Di luar, orang-orang yang kebetulan melihat kereta melintas, sejenak memperhatikan. Padahal mereka tiap hari melihatnya. Tetapi selalu ada kekuatan yang memaksa mereka untuk melihat. Seperti ada sesuatu yang entah apa namanya yang membuat mereka untuk menoleh. Kereta hari ini seperti bukan kereta kemarin. Selalu terasa baru. Anak-anak berteriak. Meloncat-loncat. Mereka melambai-lambaikan tangannya. Padahal kereta tak mungkin berhenti dan tak akan memberi apa-apa. Penghuni kereta ada yang membalas sambil tersenyum. Anak-anak begitu senangnya. Setelah anak-anak jauh, orang yang membalas lambaian terdiam lagi seperti semula.
****
Aku tak pernah menyangka jika kemudian kamu keranjingan naik kereta. Bukan untuk pergi ke suatu tempat, tetapi kereta itulah tujuanmu. Setelah sampai di stasiun terakhir, kembali lagi ke stasiun pertama. Kemudian kembali lagi.
Begitulah, kamu selalu ingin naik kereta.
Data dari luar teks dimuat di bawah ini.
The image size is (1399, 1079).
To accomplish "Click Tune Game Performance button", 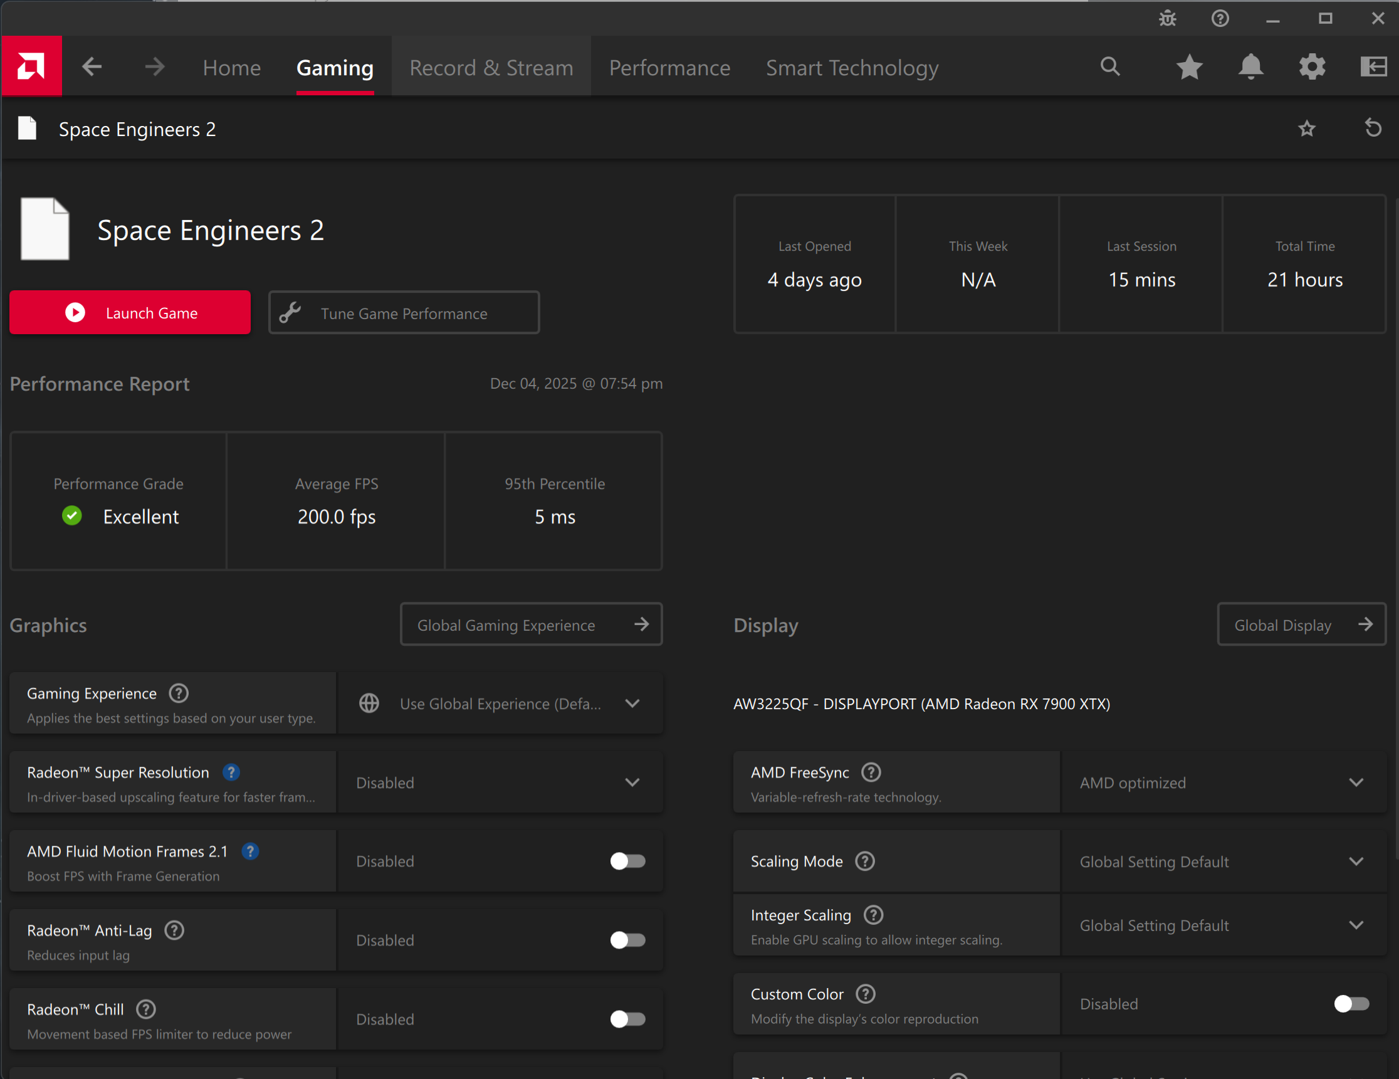I will coord(404,313).
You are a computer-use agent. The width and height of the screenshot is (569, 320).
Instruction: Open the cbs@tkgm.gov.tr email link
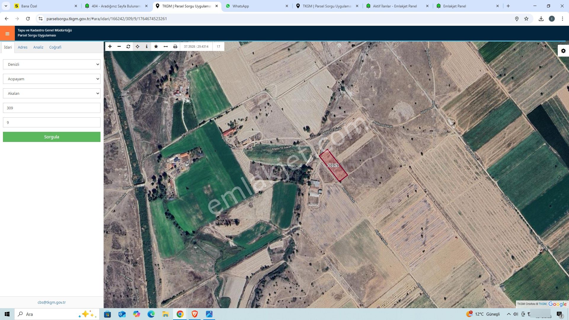52,303
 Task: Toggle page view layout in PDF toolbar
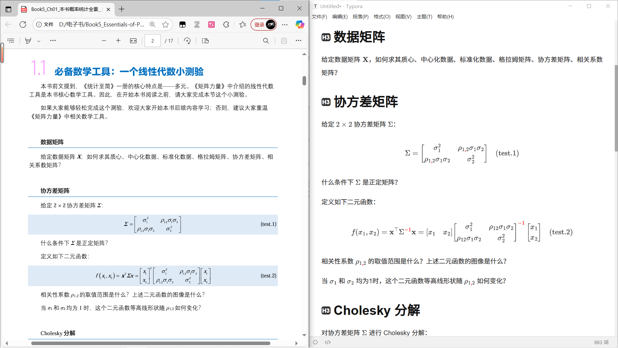pos(205,41)
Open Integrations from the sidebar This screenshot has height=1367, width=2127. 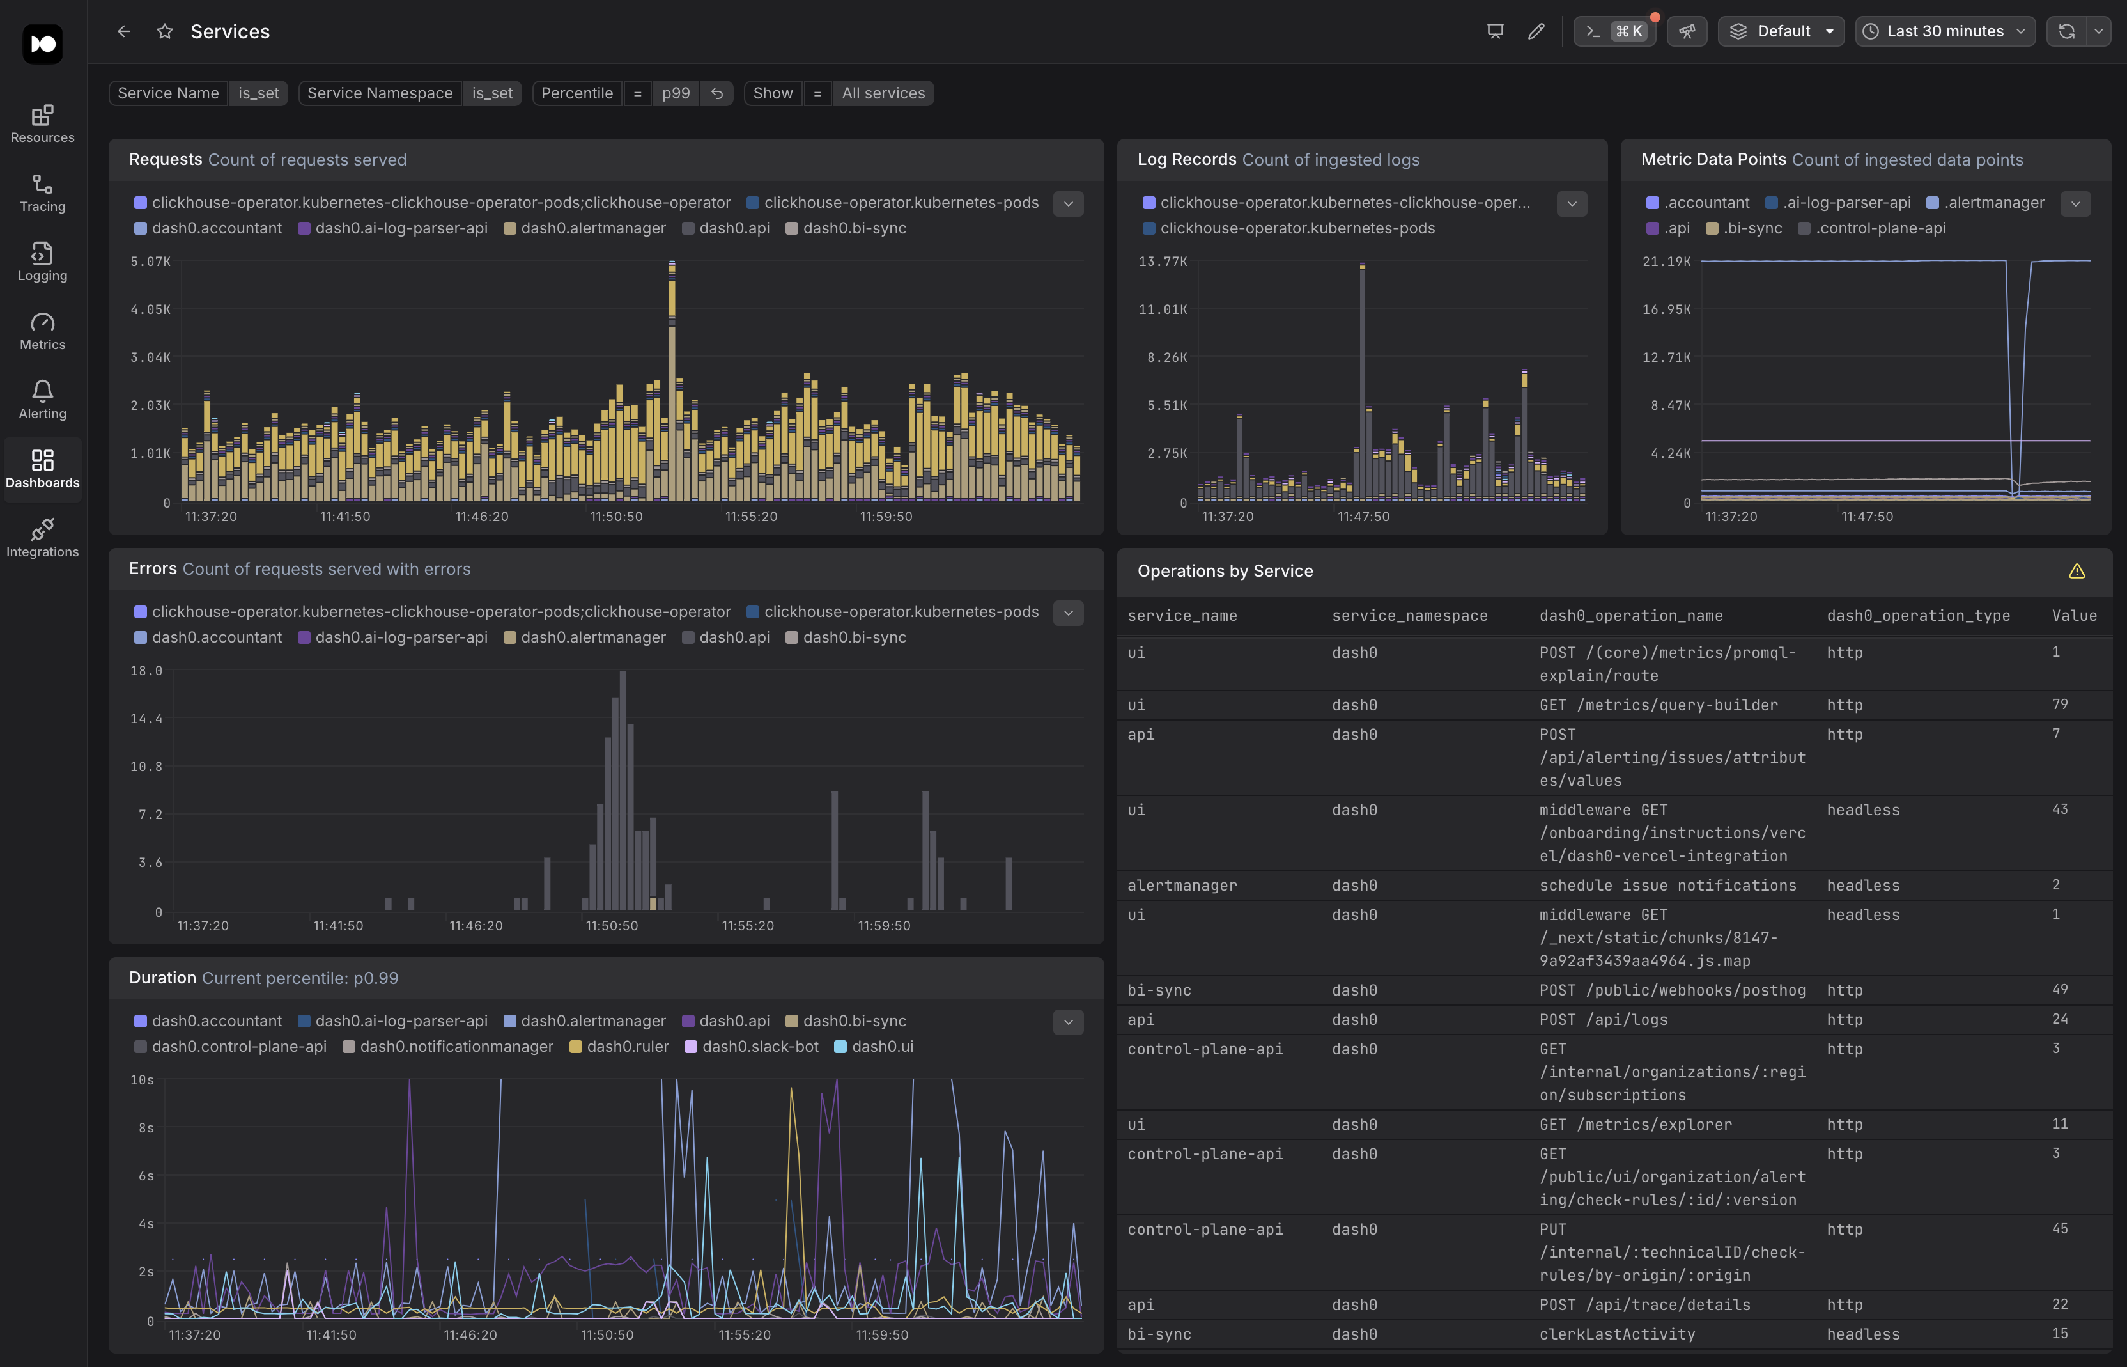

Dan, selalu ingin bersamaku. inilah yang membuatku bingung. Sebenarnya aku selalu ingin bersamamu, tapi bukan di kereta...
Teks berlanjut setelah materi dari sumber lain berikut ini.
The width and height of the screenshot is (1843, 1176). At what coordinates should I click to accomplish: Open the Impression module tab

“Aku ingin naik kereta lagi,” katamu suatu ketika, “dan tentunya bersamu!”
Aku menemanimu dengan senang hati.
“Aku ingin naik kereta lagi. Kereta itu asyik,” katamu di lain waktu,“ dan tentunya bersamamu!”
Aku menemanimu masih dengan senang hati.
“Luar biasa! Kereta itu benar-benar luar biasa. Aku ingin naik kereta.”
Aku masih bisa menamani.
“Ada waktu nggak untuk menemaniku naik kereta?”
Aku tak bisa menolak permintaanmu
“Temani aku naik kereta, ya!”
Aku menolak dengan halus. Karena aku sudah bosan untuk menemanimu naik kereta.
“Nggak apa-apa, sekarang aku sendirian saja. Aku tahu, suatu saat pasti kamu menolakku. Dan inilah waktunya.”
Kamu sekarang pergi sendirian.
Tapi kemudian kamu punya keinginan lain yang membuatku tak kalah bingung juga. Aku harus mendengarkan ceritamu tentang kereta. Selalu saja ada yang kauceritakan tentang kereta. Tentang penumpang-penumpangnya, pengamen-pengamen, pengemis, pencopet, petugas pemeriksa karcis. Dan aku adalah pendengar setia.
“Kereta adalah tempat belajar hidup,” katamu suatu waktu setelah bercerita tentang suasana kereta.
“Aku adalah kereta,” katamu di lain waktu, “Seandainya ada tempat bermukim, aku ingin tinggal di kereta. Dan bahkan kalau aku mati, ingin dikuburkan di kereta.”
Begitulah kamu: kereta, kereta, kereta!